• _DATA PROVIDED_
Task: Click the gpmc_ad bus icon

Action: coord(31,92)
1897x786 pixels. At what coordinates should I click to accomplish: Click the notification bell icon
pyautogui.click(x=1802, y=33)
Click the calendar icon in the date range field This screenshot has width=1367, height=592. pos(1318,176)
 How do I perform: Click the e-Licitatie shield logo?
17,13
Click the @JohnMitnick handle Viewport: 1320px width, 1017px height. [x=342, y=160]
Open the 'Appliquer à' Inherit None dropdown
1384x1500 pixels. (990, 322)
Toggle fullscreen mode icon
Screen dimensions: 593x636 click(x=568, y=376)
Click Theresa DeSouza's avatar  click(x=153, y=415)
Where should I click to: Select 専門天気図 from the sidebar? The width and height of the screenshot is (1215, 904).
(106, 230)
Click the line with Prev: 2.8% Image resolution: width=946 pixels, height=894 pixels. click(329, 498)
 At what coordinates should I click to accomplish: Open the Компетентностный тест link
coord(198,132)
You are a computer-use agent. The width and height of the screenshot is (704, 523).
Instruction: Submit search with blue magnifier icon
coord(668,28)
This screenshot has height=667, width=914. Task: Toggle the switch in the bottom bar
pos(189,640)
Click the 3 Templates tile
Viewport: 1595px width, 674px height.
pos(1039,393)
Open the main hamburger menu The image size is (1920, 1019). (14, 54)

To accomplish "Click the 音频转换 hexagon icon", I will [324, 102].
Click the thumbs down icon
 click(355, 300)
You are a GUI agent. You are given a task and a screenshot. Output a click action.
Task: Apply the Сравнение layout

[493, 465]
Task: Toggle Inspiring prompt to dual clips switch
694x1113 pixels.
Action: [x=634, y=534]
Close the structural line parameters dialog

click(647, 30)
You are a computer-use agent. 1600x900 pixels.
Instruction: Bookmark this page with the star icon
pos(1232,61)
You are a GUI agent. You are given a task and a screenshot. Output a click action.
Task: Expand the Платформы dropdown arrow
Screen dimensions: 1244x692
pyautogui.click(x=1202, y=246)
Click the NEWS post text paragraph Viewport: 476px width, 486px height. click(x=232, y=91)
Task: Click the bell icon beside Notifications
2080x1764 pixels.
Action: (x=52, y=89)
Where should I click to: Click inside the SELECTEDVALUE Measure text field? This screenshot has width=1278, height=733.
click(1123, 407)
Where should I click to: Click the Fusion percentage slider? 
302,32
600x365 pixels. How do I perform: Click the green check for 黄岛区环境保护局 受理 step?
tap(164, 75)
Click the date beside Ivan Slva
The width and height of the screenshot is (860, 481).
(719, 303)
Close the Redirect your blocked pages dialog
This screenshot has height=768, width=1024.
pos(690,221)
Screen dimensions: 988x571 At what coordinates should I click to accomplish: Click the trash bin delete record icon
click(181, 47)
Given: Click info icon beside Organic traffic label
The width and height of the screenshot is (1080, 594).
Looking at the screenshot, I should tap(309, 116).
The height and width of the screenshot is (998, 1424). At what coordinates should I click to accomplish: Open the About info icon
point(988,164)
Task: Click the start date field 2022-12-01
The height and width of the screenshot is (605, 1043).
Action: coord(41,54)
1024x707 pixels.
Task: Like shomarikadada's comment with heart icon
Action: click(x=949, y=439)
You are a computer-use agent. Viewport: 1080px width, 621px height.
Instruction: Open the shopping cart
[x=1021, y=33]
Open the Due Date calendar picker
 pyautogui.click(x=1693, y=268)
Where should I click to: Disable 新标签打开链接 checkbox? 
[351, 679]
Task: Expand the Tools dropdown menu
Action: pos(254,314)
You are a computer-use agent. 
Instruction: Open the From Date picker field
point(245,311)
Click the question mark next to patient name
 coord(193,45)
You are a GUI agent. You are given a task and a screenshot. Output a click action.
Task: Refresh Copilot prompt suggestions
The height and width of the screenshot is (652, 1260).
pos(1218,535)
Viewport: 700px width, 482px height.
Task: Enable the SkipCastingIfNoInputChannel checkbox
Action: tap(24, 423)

• _DIRECTIONS_
Among the lines above, count those that include the word "prompt". Give only the result.

• _OUTPUT FOR THIS TASK_
2